Selected extract:
┏━━

In general, most figures behind on the left foot --- but there are always exceptions. Modern English Country Dancers (ECD) always start on the right; I've heard it claimed that this is due to the influence of the post-period Minuet. It is certainly rare that any pre-1600 dance which specifies the starting foot calls for a right-footed start.


References to ``country dances'' or even ``English country dances'' appear as early as 1551 (see Cunningham's article, and Cassazza's article in The Letter of Dance, vol 2), and Queen Elizabeth (d. 1603) was repeatedly said to have encouraged and danced country dances. Unfortunately, Playford's 1651 book The English Dancing Master is the first extant published collection of ``country dances.'' There are a few earlier short manuscripts on the topic, but unfortunately neither they nor Playford give any detailed instructions as to how the steps are to be done; the introduction of the English Dancing Master has a list of abbreviations (single, double, etc.), and that's it. In fact, early Baroque dance step styling is also not recorded, and so there is a complete lack of knowledge about Country Dance steps until the middle 1700's.

┗━━

Data excerpt:
┏━━

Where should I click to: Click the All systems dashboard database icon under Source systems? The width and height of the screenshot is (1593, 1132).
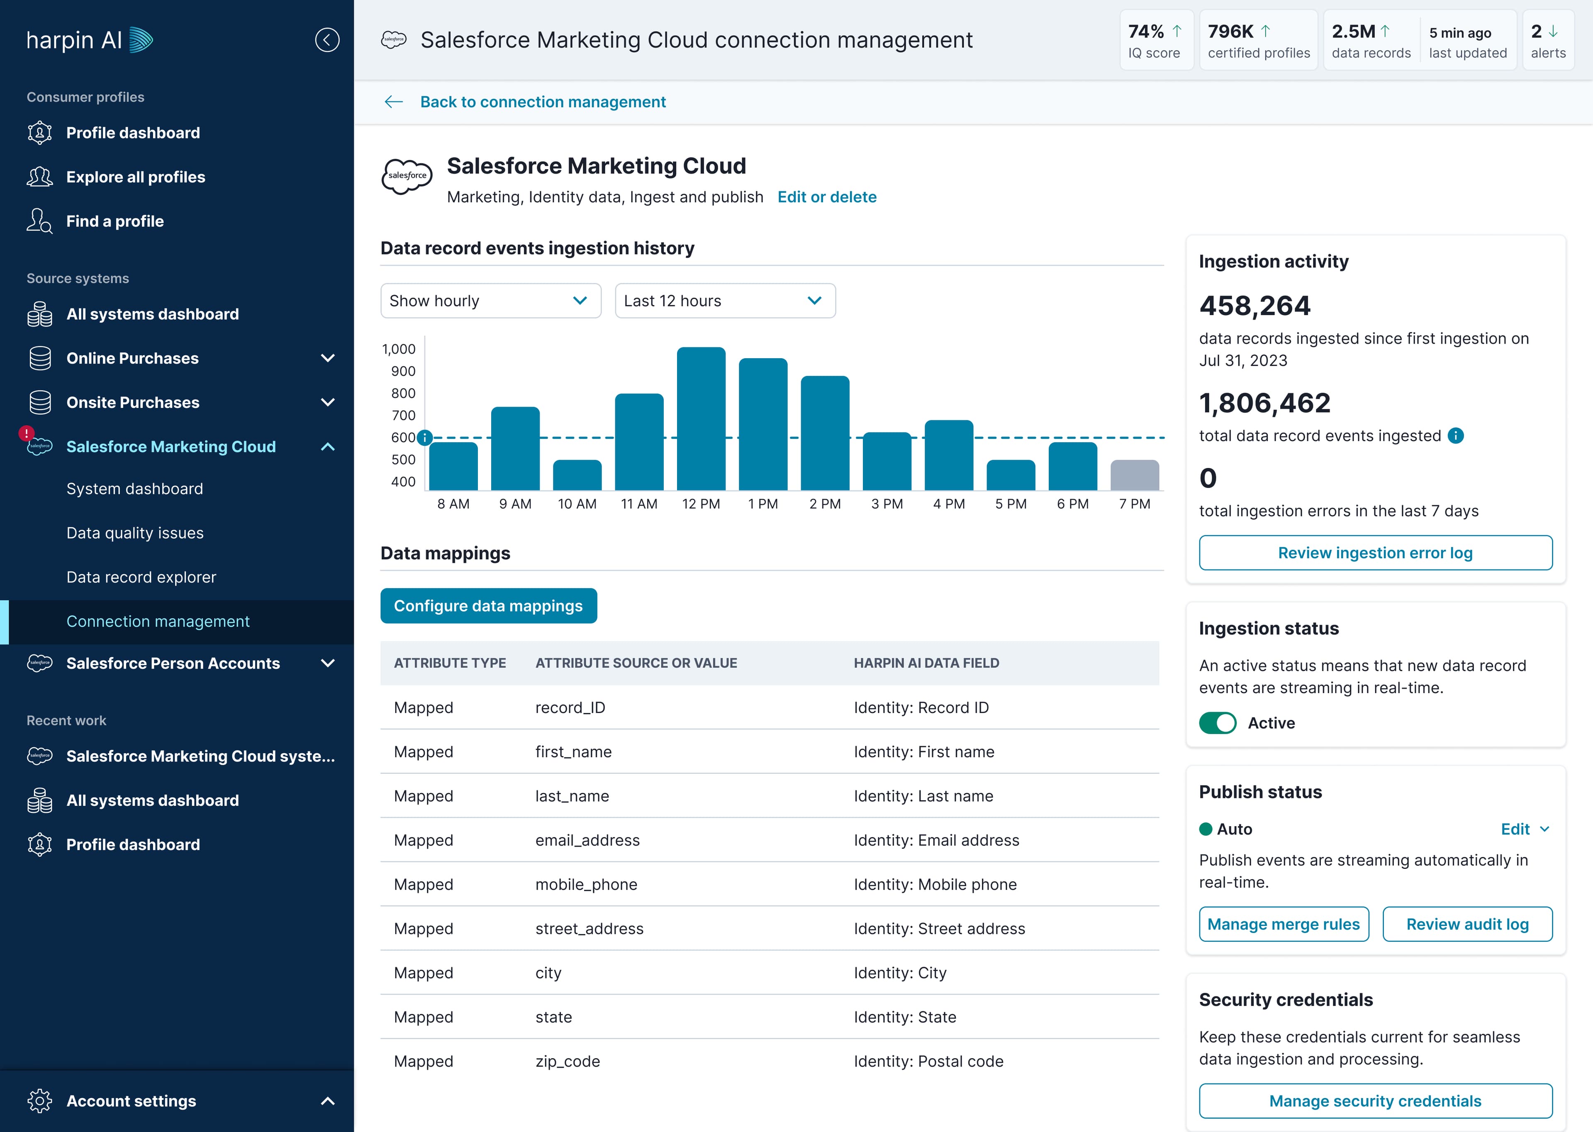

┗━━

Given exercise 1: According to the country dance text, what is the first extant published collection of country dances?
Given exercise 2: Does each statement agree with the country dance text? Answer yes or no for each and quote the words that decide it. (a) Modern English Country Dancers always start on the right. (b) The earlier short manuscripts give detailed instructions on how the steps are done. (c) References to country dances appear as early as 1551.
Given exercise 3: Transcribe the stretch of the country dance text from "In general, most" through "a right-footed start.".
Rely only on the country dance text, not on the material.

Full solution 1: Playford's 1651 book The English Dancing Master.

Full solution 2:
(a) Yes: "Modern English Country Dancers (ECD) always start on the right"
(b) No: "neither they nor Playford give any detailed instructions as to how the steps are to be done"
(c) Yes: "References to ``country dances'' or even ``English country dances'' appear as early as 1551"

Full solution 3:
In general, most figures behind on the left foot --- but there are always exceptions. Modern English Country Dancers (ECD) always start on the right; I've heard it claimed that this is due to the influence of the post-period Minuet. It is certainly rare that any pre-1600 dance which specifies the starting foot calls for a right-footed start.